Pagi Ini, Menkeu Luncurkan Program Percontohan Kredit Ultra Mikro

Suci Sedya Utami    •    Senin, 14 Aug 2017 06:46 WIB
perbankanukmkreditkredit ultra mikro
Pagi Ini, Menkeu Luncurkan Program Percontohan Kredit Ultra Mikro
Menteri Keuangan Sri Mulyani Indrawti (AFP PHOTO/PRAKASH SINGH)

Metrotvnews.com, Bogor: Menteri Keuangan Sri Mulyani Indrawati bersama empat Menteri Kabinet Kerja pagi ini, Senin 14 Agustus 2017, bakal meluncurkan program percontohan pemberian akses kredit pada usaha ultra mikro atau usaha mikro yang berada di level paling bawah.

Program ultra mikro ini merupakan sinergi yang dilakukan para menteri dalam rangka mengangkat ekonomi rakyat melalui inklusi keuangan. Pilot procect dilakukan di 19 kabupaten kota di seluruh Indonesia. Pilot project ini akan diluncurkan Ani, sapaan akrabnya, di Desa Angin Pasir, Mega Mendung, Bogor, Jawa Barat.

Sementara itu, empat menteri lainnya yakni Menteri Sosial Khofifah Indar Parawansa akan berada di Cawang Jakarta Timur, Menteri KKP Susi Pudjiastuti berada di Tanjung Priok, Menkop UKM AAGN Puspayoga di Bojonegoro Jawa Timur, dan Menkominfo di Cibubur Jakarta Timur.

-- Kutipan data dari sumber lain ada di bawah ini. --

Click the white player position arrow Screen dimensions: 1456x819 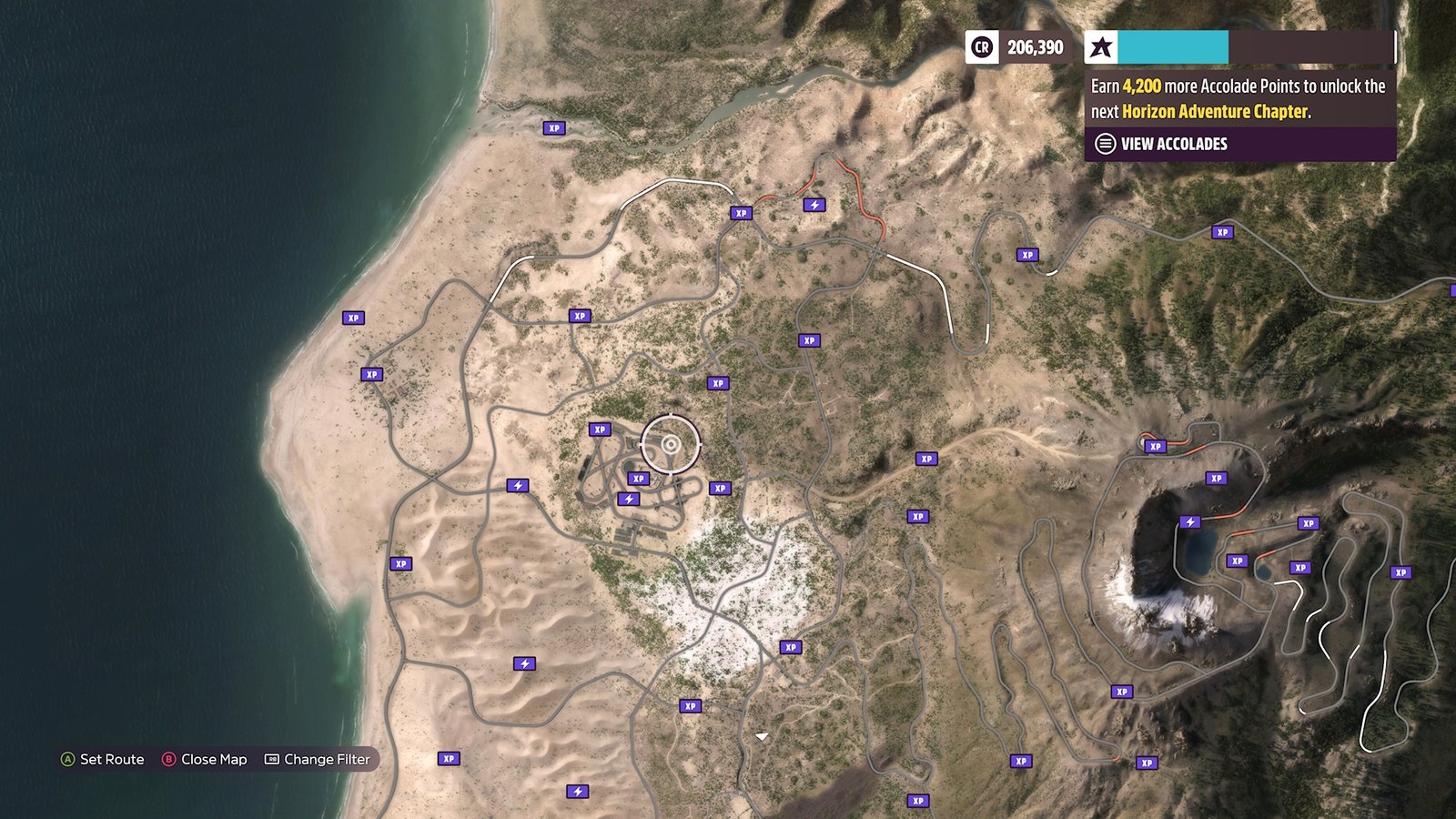(x=762, y=736)
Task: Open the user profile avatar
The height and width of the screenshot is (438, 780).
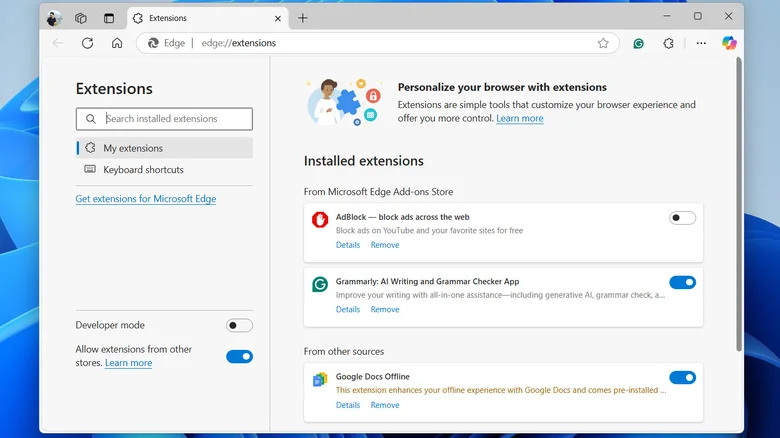Action: [x=54, y=18]
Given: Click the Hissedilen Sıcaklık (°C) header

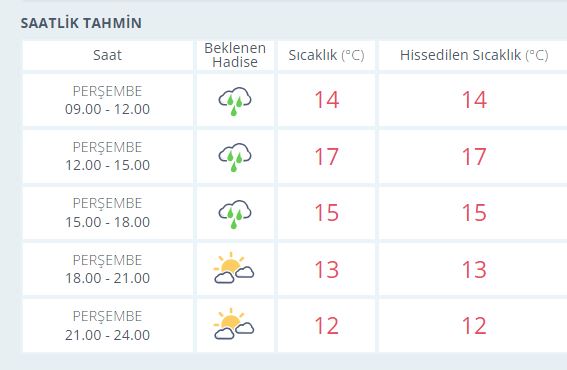Looking at the screenshot, I should point(474,55).
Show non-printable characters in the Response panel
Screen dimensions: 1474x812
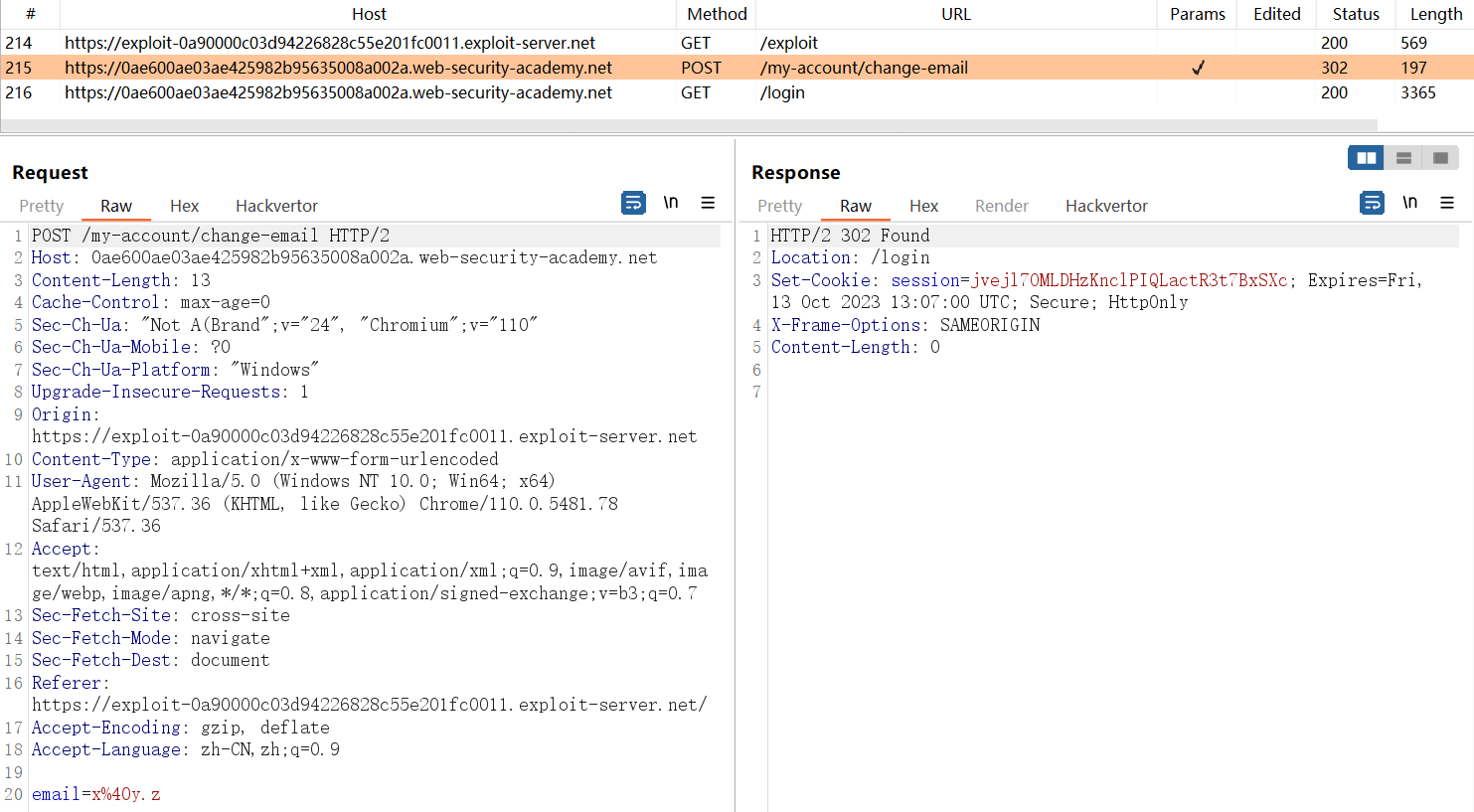click(1409, 203)
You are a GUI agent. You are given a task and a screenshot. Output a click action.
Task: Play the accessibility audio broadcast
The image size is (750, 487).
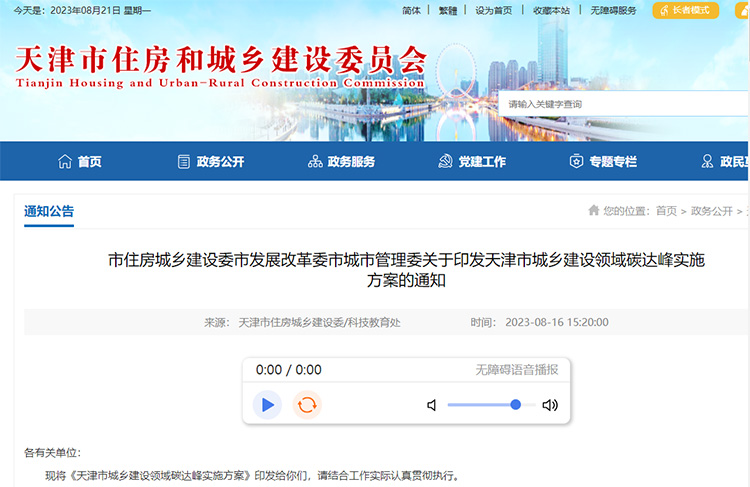(x=266, y=404)
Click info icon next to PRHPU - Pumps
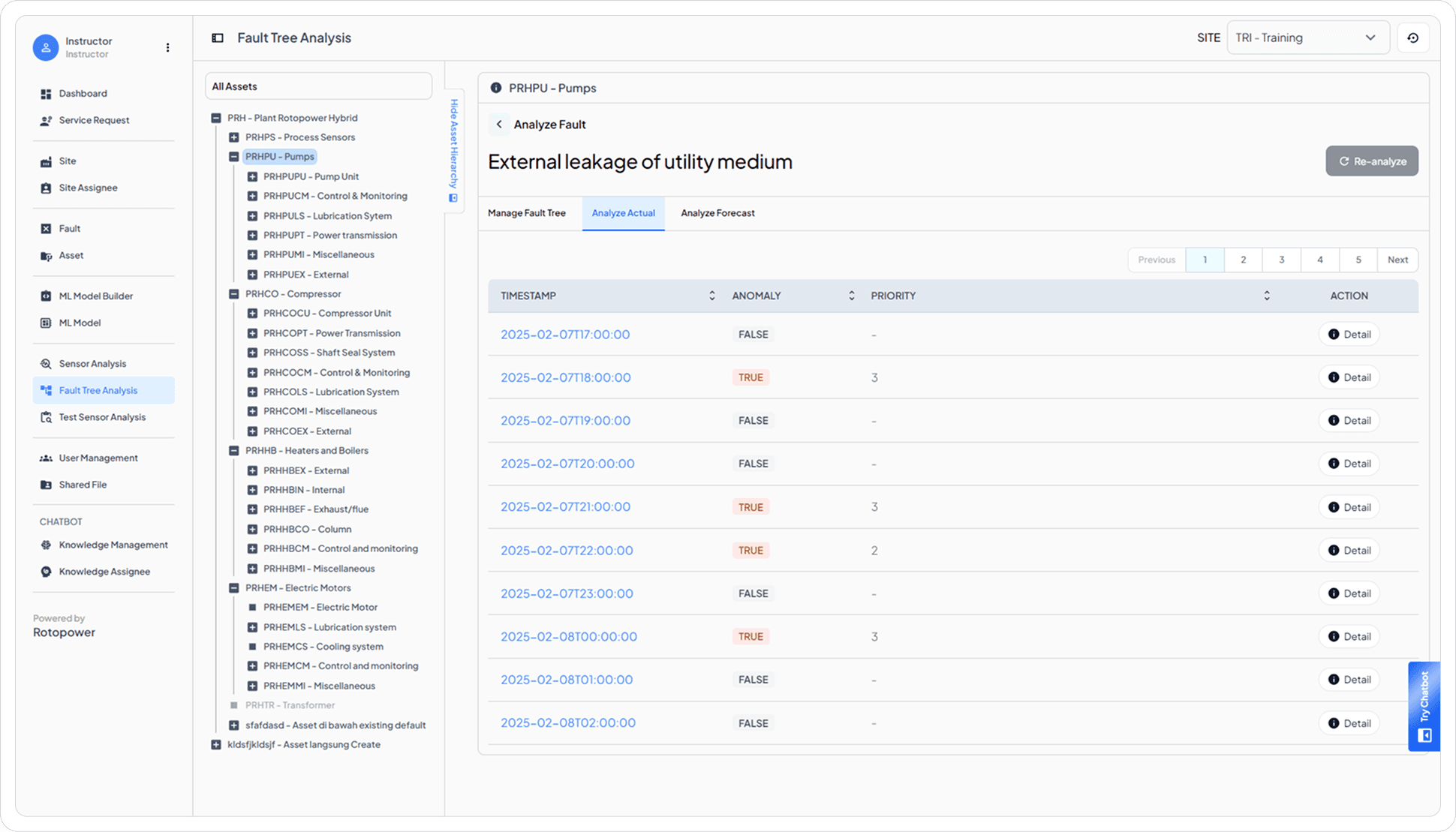Image resolution: width=1456 pixels, height=832 pixels. click(x=495, y=88)
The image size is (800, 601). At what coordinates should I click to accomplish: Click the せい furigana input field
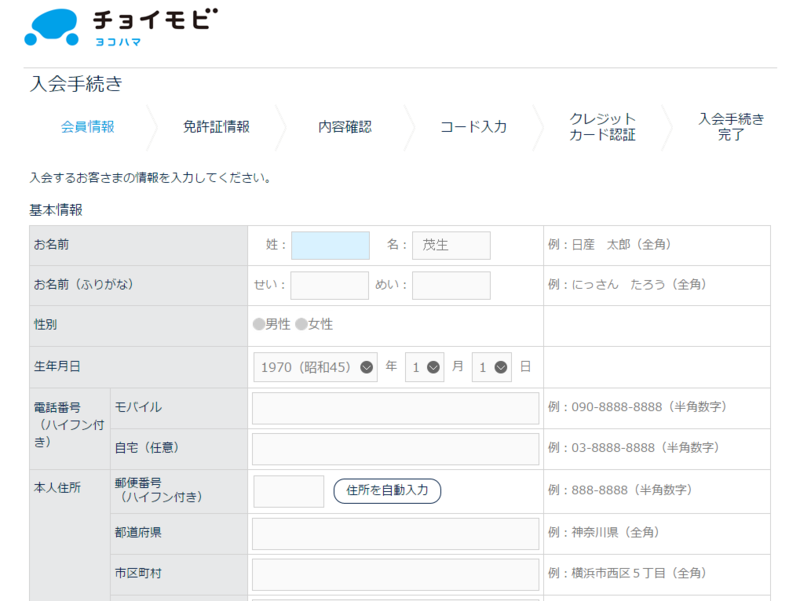pos(331,286)
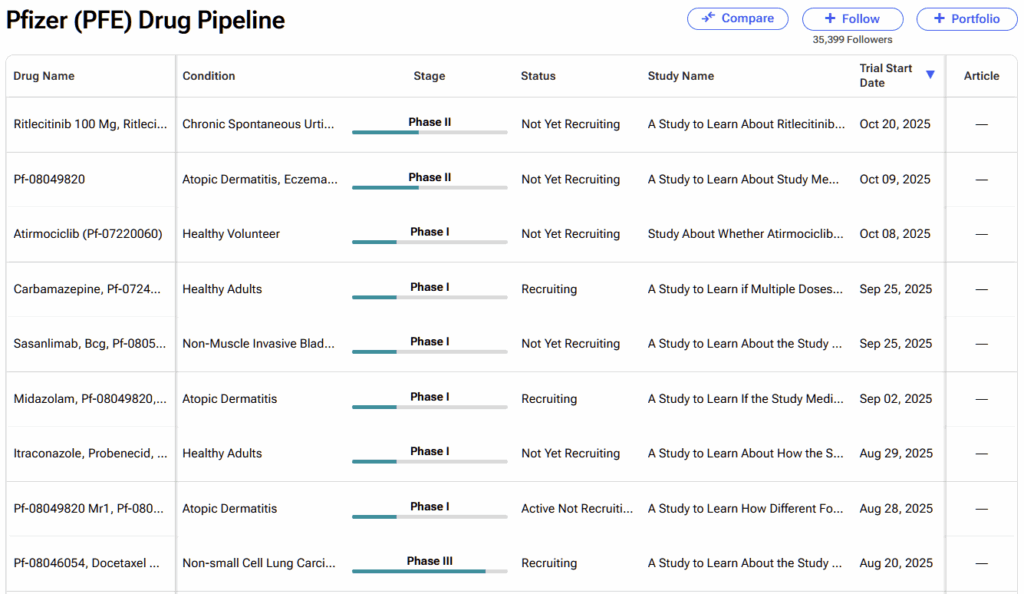
Task: Sort by Trial Start Date arrow
Action: click(930, 75)
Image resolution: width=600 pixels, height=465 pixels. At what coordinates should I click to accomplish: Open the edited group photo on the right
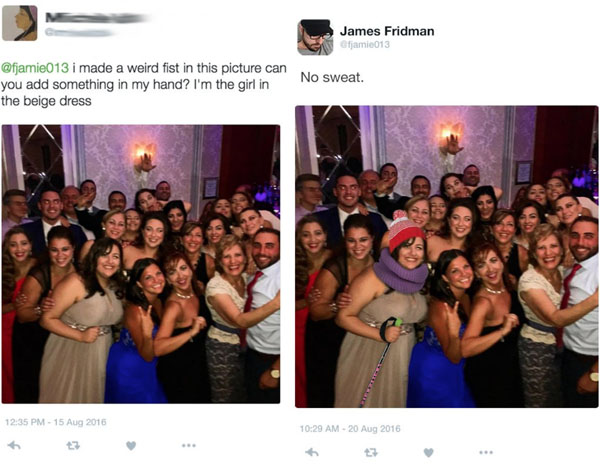pyautogui.click(x=447, y=256)
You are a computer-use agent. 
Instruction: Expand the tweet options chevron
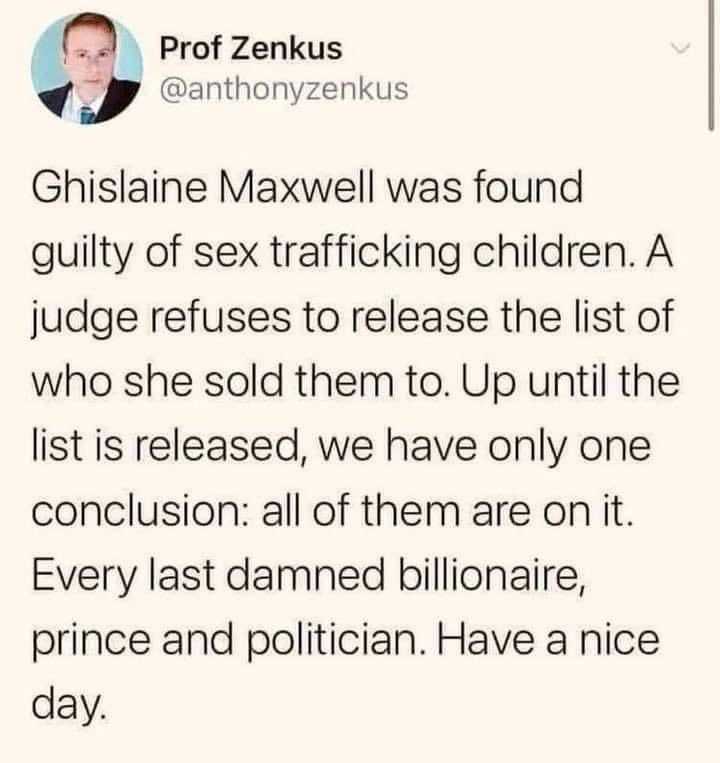click(x=680, y=48)
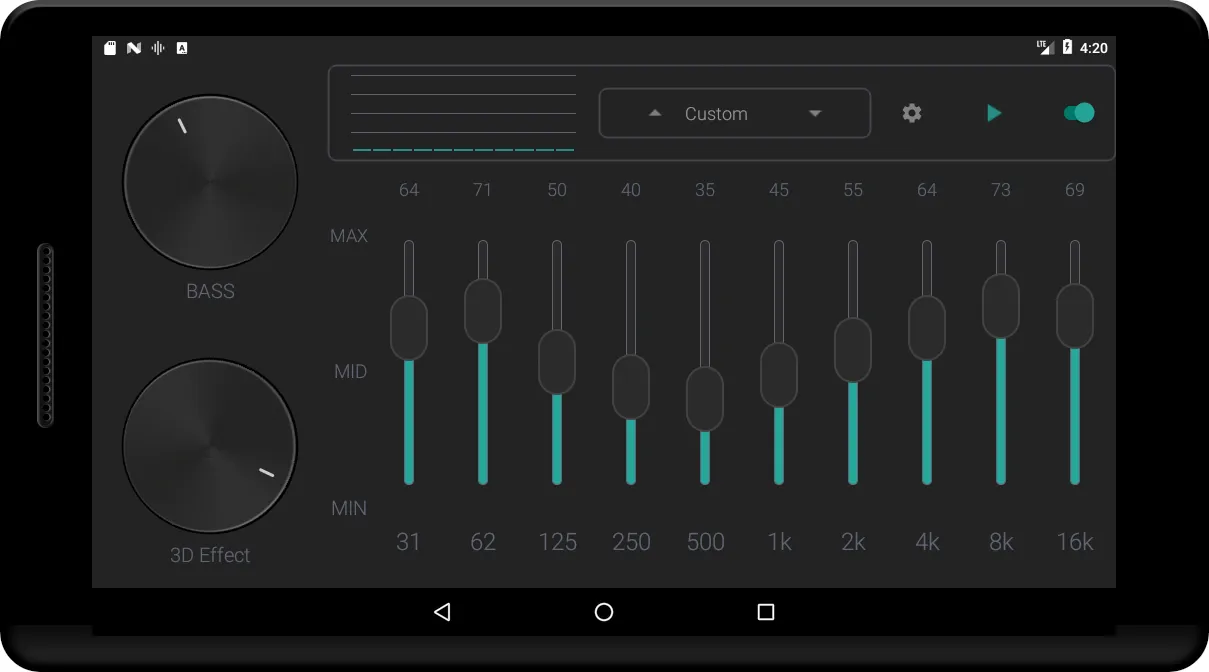
Task: Click the MAX label on the equalizer
Action: [348, 236]
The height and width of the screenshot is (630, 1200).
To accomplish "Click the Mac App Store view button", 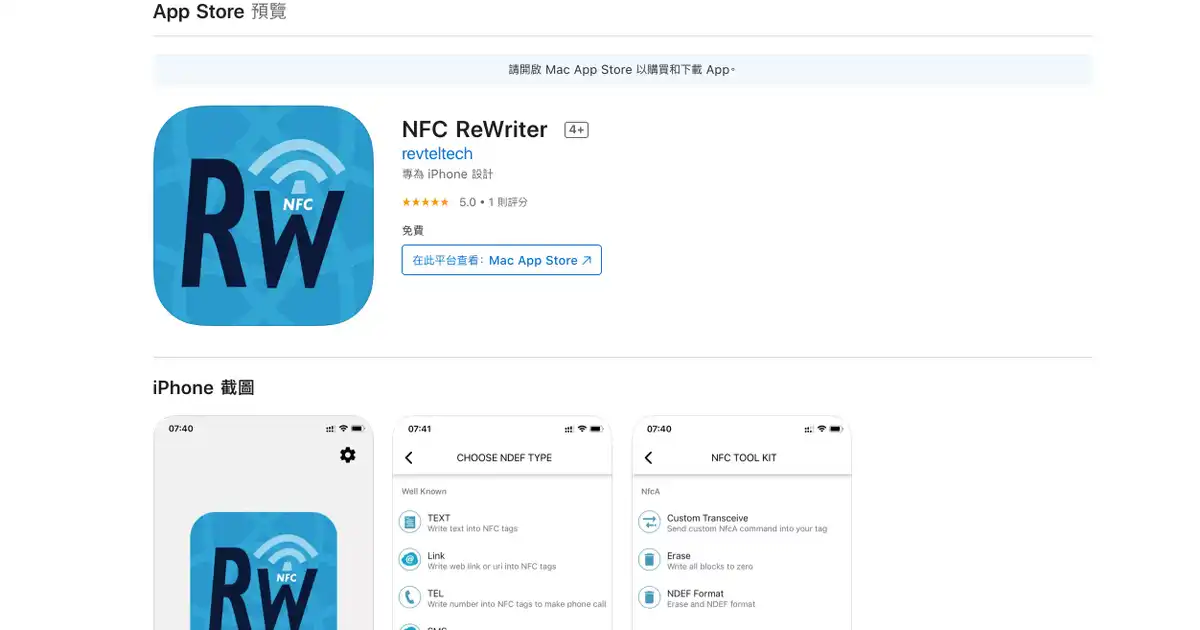I will coord(502,260).
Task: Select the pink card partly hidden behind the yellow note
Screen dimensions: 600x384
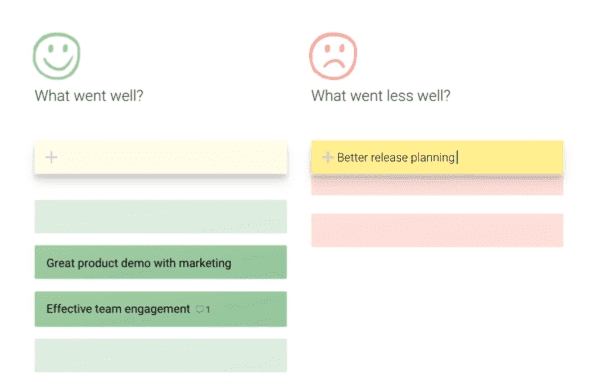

Sedangkan di daerah lainnya akan diwakilkan oleh kepala daerah masing-masing. Semua menteri dan kepala daerah akan terhubung dalam layanan teleconference. Plt Kepala Pusat Investasi Pemerintah Syahrir Ika menjelaskan selama ini ada sedikitnya 61 juta usaha yang masuk dalam kategori UMKM.

Dari angka tersebut, hanya 17 juta yang bisa mendapatkan akses pembiayaan dari perbankan berupa Kredit Usaha Rakyat (KUR). Sementara sisanya 44 juta belum mendapat akses pembiayaan dari perbankan.

Syahrir menjelaskan alasan mengapa jumlah tersebut belum mendapat akses pembiayaan. Sebab, perbankan selama ini meminjamkan atau menyasar untuk memberikan kredit pada usaha yang memenuhi persyaratan yakni adanya aset tetap yang digunakan untuk agunan atau jaminan.

Sementara usaha ultra mikro kebanyakan merupakan masyarakat yang berada di kelas ekonomi paling rendah. "Sebanyak 61 juta usaha tergolong UMKM, sebagian dari mereka berada di ultra mikro seperti pedagang rokok, pedagang mie ayam. Mereka enggak miliki aset tetap seperti agunan," kata Syahrir.

Berbeda dengan KUR atau kredit komersial, kredit ultra mikro bisa diakses masyarakat tanpa adanya jaminan seperti yang diperuntukkan pada KUR.